Adding insult to injury, the storm-ravaged Seaside Heights boardwalk, newly completed, burned down just a few days before I arrived. A relative had been at the scene, popular with locals who want to stroll on the boardwalk, enjoying an ice cream cone, just before the fire took hold.  I stayed in a quaint seaside town just a few miles away, and yet the soot still hung in the air. Its black residue could be wiped away from the porch table long after the flames were extinguished. It's like the people of the shoreline just can't catch a break.

In this day of instant communications and quick solutions, we've been trained to expect things to be fixed ASAP, but that's hard to do in a place where damage is so significant. In the small town in which I stayed, 90% of the summer rental homes were off the market. That loss of income isn't just affecting the homeowners. It's affecting the shopkeepers, the farmers, the fishermen, and the people who still need to earn a living, even after the hurricane winds are just a memory.

Wandering through the streets on my walkabout, I saw so much work still to be done, but I also saw signs of hope. People are still friendly. They greet you with "hello" as you pass by. They make eye contact. They understand the draw of the Jersey Shore. What's hard to comprehend are the losses. Streets are still barely usable in some cases. Bridges still under construction. The dredging of the bay is necessary because all of the wild winds whipped up sand and sea, flooded the overburdened waterway, and changed the bottom of the bay when all that was deposited where it did not belong. The stench of the muck on a late summer day was overpowering to the nose, a constant reminder that things are very different.

Yes, Hurricane Sandy changed life for the people of the Jersey Shore. It makes it that much harder for its citizens to go on in nature's war zone. With every dollar that is spent elsewhere, the people take yet another economic hit. After months of deprivation and determination, the Jersey Shore is slowly recovering. It won't happen overnight. It won't even happen in a year. There's just too much work to be done.
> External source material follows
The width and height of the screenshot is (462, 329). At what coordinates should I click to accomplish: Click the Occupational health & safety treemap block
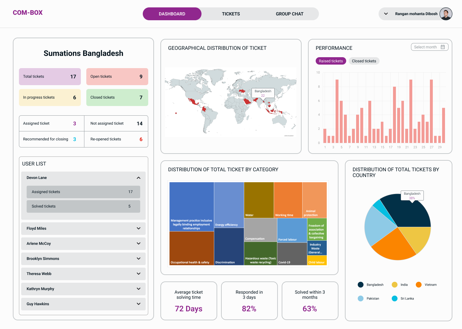[x=192, y=248]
What the Jersey Shore really needs are consuls to stand by her and support her. The state motto is "Liberty and Prosperity". If you've ever loved her pristine beaches, her healing waters, her glorious sunrises over the Atlantic Ocean and sunrises over her bays, be a consul. Spread the word that the Jersey Shore still lives. This Grand Old Dame deserves our respect and support. Her comeback won't be easy. Temptation lurks as we feel the tug of other beaches luring us away with golden promises. If you've ever been touched by this magical place, stand firm. Speak out. Speak up. Support her in her time of need. Real people live here, work here, and want to stay here. Don't turn your back on them. Look to the future. Look to what will be, even as you mourn what was.
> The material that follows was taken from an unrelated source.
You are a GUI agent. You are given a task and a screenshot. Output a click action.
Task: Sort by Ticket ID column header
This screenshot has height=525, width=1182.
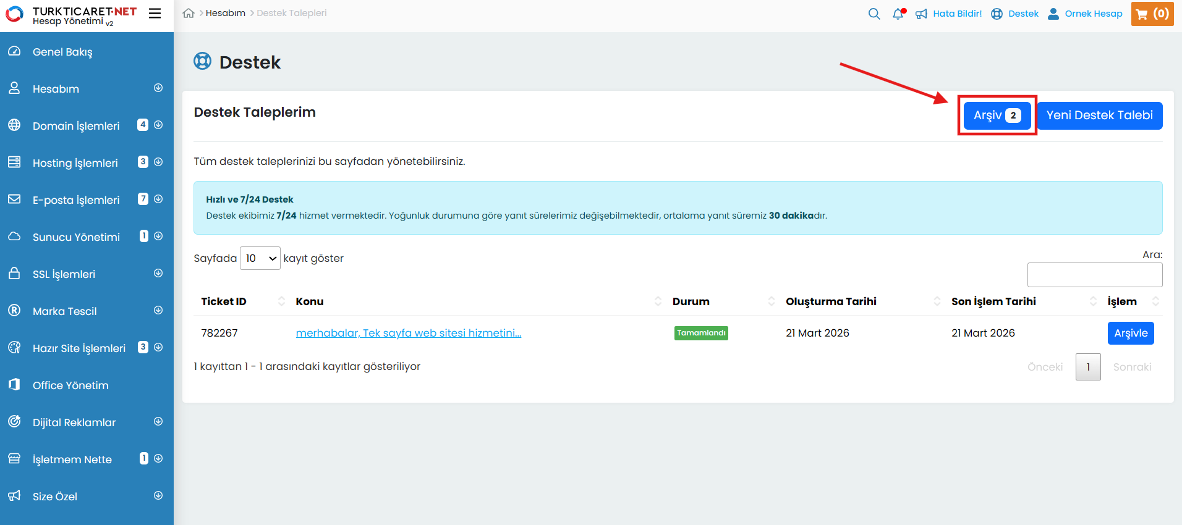(224, 301)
And when you see the trucks loaded with port-a-potties drive down the streets, don't think, "Ugh! Disgusting!" See those harbingers of better days for what they are -- signs that the rebuilding continues. More homes are being repaired. People can return again when that last nail is pounded in. The Jersey Shore may have been hit hard by Hurricane Sandy, but it's never over till the fat lady sings, and she ain't even close on "da Joizy shaw". Amen to that.